In connection with the evaluation of these strategic alternatives, Valero took a combined pre-tax impairment charge of $1.1 billion for its California operations. The impairment was recorded for the Benicia and Wilmington refineries and is expected to be treated as a special item and excluded from the adjusted earnings for the first quarter of 2025. Also included in this amount is the recognition of expected asset retirement obligations of $337 million as of March 31, 2025, Valero said in a statement.
“We understand the impact that this may have on our employees, business partners, and community, and will continue to work with them through this period,” said Lane Riggs, Chairman, CEO and President of Valero.

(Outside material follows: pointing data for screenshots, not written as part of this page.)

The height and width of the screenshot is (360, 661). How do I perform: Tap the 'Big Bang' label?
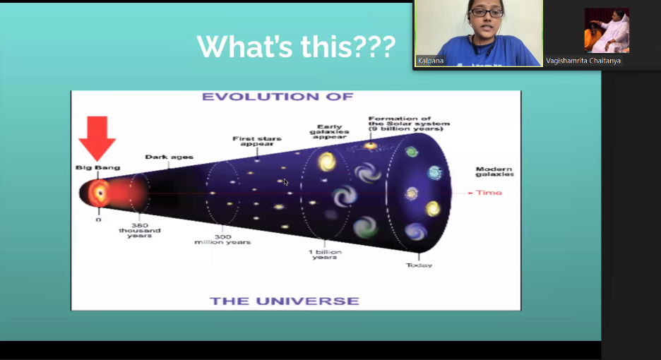(97, 167)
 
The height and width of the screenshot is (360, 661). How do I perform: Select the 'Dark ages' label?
(169, 157)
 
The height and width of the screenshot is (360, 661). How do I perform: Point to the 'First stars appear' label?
(257, 140)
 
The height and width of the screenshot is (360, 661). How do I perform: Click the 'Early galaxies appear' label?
(329, 131)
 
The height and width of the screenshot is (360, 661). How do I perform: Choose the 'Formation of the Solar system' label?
(409, 124)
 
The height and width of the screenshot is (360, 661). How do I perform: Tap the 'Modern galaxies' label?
(494, 172)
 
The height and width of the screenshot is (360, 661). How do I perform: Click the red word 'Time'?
(489, 193)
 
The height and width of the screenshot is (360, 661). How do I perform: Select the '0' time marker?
(98, 220)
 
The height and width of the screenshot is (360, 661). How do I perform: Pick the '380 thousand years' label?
(140, 231)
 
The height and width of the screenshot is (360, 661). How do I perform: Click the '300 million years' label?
(222, 239)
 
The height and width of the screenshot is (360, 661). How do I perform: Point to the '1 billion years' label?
(325, 254)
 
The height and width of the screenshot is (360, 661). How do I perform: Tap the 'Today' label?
(419, 265)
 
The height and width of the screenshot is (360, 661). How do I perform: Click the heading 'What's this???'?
(296, 47)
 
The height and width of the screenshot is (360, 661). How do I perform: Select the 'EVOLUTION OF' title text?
(278, 97)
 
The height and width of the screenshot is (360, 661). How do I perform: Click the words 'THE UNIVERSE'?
(285, 301)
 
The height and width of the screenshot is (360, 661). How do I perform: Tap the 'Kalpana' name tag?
(430, 61)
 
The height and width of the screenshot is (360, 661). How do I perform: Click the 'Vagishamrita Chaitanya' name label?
(583, 61)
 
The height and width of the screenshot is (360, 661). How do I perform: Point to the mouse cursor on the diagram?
(286, 182)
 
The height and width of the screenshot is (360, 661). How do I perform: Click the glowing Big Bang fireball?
(99, 193)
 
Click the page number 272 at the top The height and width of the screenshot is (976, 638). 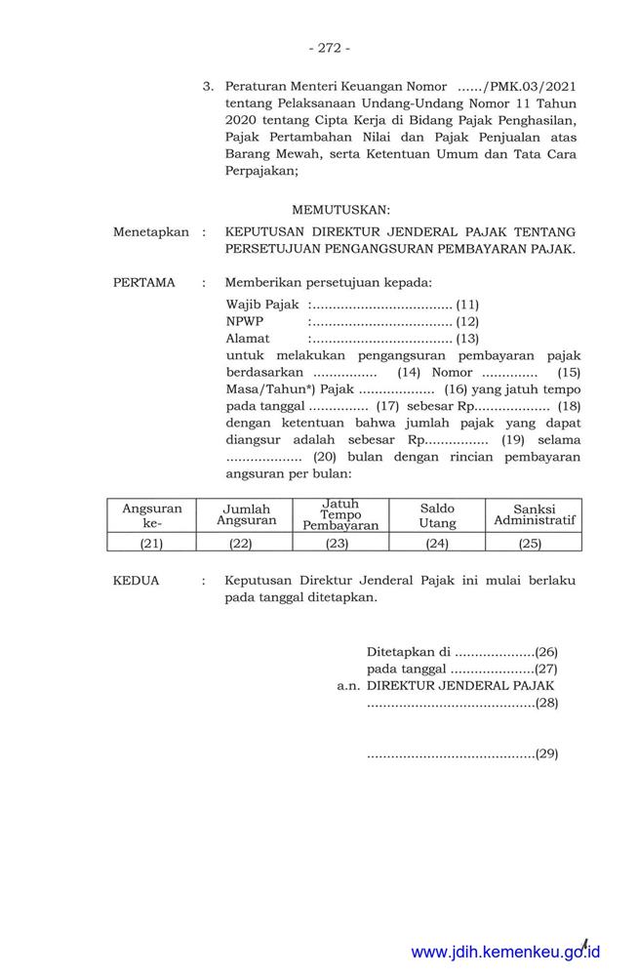[328, 47]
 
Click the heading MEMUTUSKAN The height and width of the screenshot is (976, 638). [340, 209]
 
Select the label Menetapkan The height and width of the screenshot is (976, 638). [151, 232]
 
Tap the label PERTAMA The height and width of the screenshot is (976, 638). [144, 283]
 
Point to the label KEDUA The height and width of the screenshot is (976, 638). [137, 580]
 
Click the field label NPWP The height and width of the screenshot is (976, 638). [244, 321]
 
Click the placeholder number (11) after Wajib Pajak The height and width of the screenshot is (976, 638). [467, 305]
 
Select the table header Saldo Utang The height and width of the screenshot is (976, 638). [437, 516]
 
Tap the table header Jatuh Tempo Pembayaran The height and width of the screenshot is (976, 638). [340, 514]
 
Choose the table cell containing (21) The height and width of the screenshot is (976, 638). [151, 543]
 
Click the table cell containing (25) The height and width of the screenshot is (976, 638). [531, 543]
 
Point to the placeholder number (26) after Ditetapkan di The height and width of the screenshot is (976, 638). [546, 651]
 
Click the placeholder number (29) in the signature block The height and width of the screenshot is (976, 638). [546, 752]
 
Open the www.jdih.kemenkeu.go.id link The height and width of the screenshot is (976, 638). [505, 952]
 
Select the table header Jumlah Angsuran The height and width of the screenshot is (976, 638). [246, 514]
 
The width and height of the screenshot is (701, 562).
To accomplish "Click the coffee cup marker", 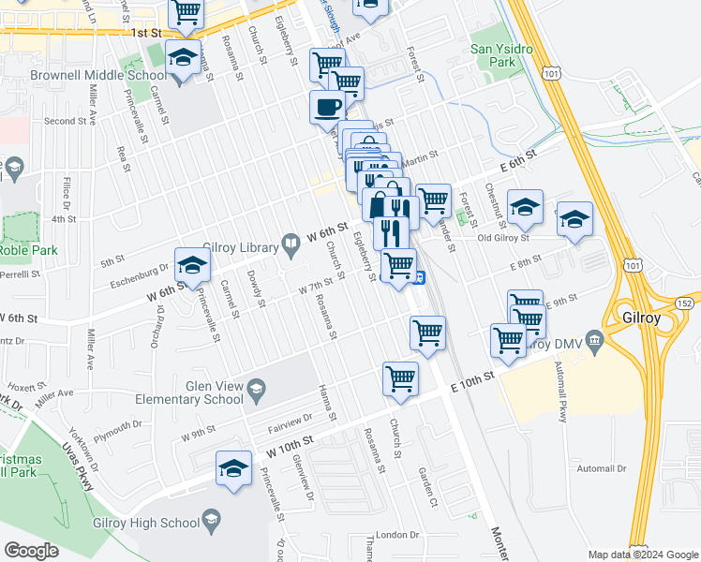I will click(327, 109).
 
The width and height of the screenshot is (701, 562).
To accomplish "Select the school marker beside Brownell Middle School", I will click(183, 58).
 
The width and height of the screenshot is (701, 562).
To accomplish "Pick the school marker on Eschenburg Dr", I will click(192, 267).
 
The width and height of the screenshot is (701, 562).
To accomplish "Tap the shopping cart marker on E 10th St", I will click(400, 379).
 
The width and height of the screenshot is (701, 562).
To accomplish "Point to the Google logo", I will click(31, 551).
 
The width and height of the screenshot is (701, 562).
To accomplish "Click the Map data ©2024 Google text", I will click(644, 554).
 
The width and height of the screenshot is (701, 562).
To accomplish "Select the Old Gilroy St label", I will click(510, 237).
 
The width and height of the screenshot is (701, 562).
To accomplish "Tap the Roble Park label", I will click(28, 250).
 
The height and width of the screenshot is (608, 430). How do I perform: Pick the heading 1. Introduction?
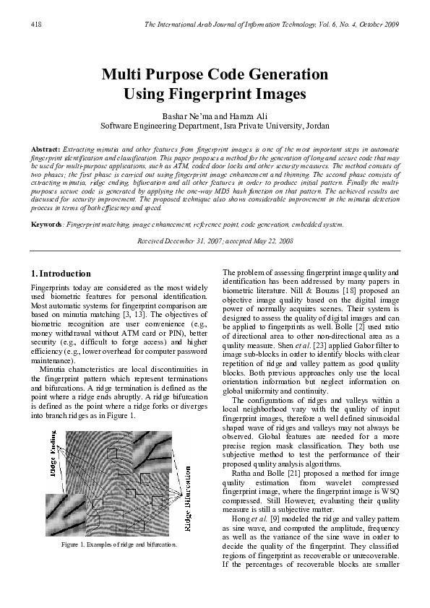click(61, 274)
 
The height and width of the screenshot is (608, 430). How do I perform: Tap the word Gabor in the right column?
click(355, 345)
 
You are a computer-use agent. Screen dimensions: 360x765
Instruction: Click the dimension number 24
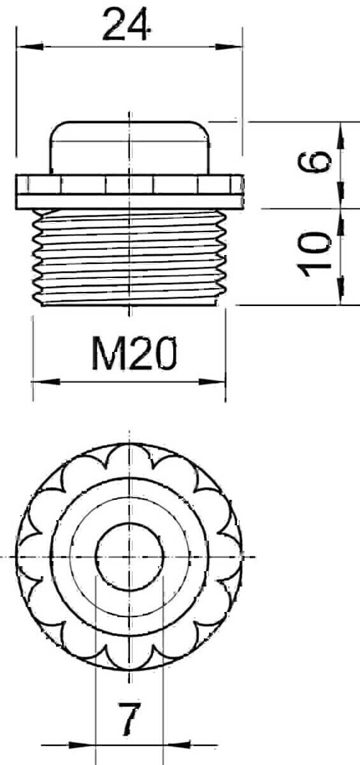pyautogui.click(x=127, y=24)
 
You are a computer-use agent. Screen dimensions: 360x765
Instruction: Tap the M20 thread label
pyautogui.click(x=134, y=353)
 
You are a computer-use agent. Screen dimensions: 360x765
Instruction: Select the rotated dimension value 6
pyautogui.click(x=314, y=162)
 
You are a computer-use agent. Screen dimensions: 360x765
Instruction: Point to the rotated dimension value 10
pyautogui.click(x=314, y=254)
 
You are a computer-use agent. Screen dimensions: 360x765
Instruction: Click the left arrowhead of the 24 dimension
pyautogui.click(x=30, y=47)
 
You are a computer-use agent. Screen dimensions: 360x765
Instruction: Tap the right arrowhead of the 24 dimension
pyautogui.click(x=229, y=47)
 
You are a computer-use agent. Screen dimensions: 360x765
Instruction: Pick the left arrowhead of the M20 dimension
pyautogui.click(x=46, y=382)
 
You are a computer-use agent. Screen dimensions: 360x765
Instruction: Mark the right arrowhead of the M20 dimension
pyautogui.click(x=212, y=382)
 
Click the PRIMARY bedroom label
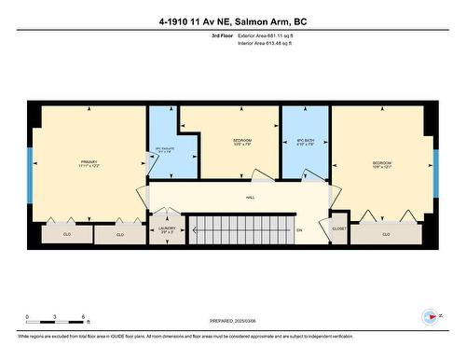(89, 161)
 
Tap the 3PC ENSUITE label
(164, 150)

Valero’s Benicia refinery, northeast of San Francisco, has a throughput capacity of 170,000 barrels per day (bpd), while the Wilmington refinery in the area of Los Angeles has a throughput capacity of 135,000 bpd.
Valero’s decision to shut one of its two refineries in California comes on the heels of other refinery closures in the state, which is pursuing increased regulation on emissions and the sale of gasoline vehicles.
In one of the most recent closures, Phillips 66 announced the closure of a refinery in the Los Angeles area. The refiner cited uncertain long-term sustainability of the Los Angeles Refinery affected by market dynamics.
The Energy Information Administration (EIA) expects U.S. refinery capacity to be 17.9 million bpd at the end of 2025, about 3% less than at the beginning of this year, with LyondellBasell’s Houston oil refinery closing, and the Los Angeles refinery of Phillips 66 shutting down operations.